§ REQUIREMENT: Word for word, repeat the entries, minus the pictures.

Screenshot grounding data
<<<<

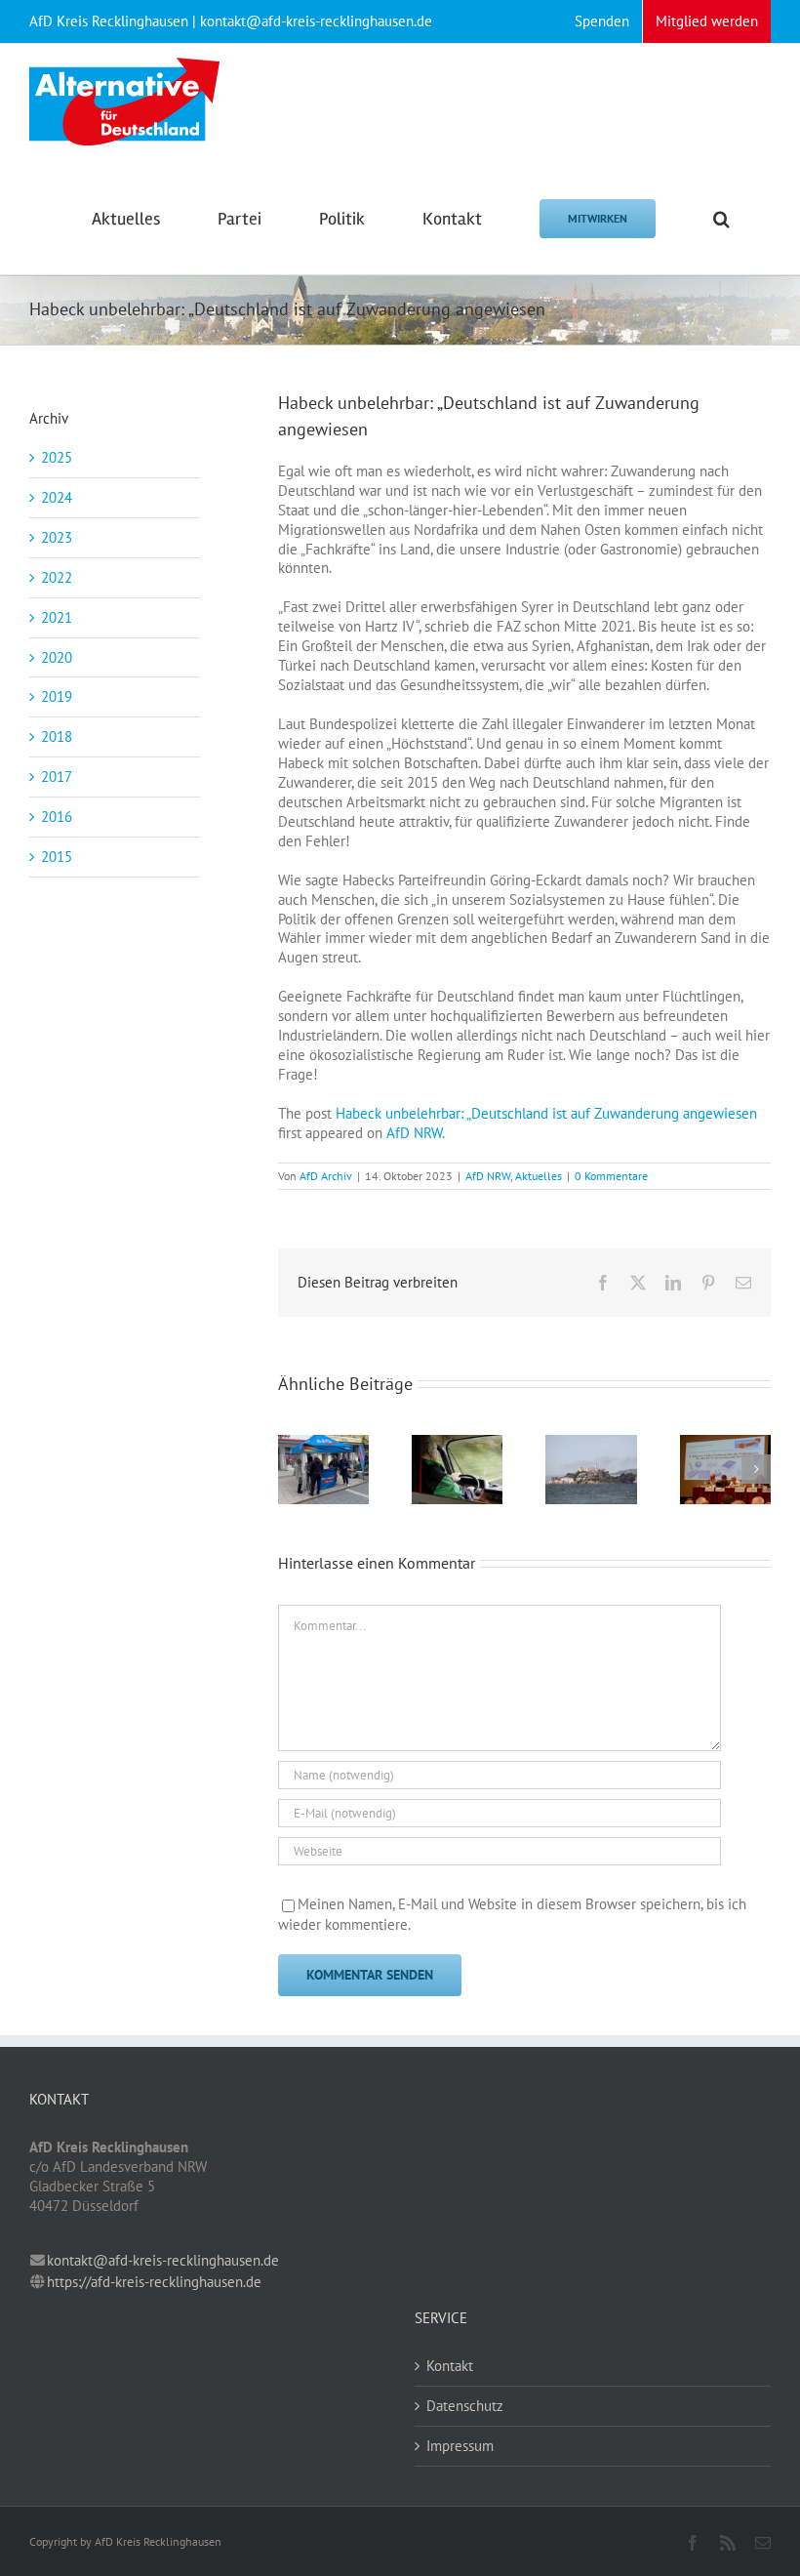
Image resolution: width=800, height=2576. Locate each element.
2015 (56, 856)
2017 (56, 776)
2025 (56, 457)
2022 (56, 577)
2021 (56, 617)
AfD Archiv (326, 1175)
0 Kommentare (611, 1175)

>>>>

§ RESPONSE TO THE EXERCISE:
Image resolution: width=800, height=2576. Locate each element.
2015 (56, 856)
2017 (56, 776)
2025 (56, 457)
2022 (56, 577)
2021 (56, 617)
AfD Archiv (326, 1175)
0 Kommentare (611, 1175)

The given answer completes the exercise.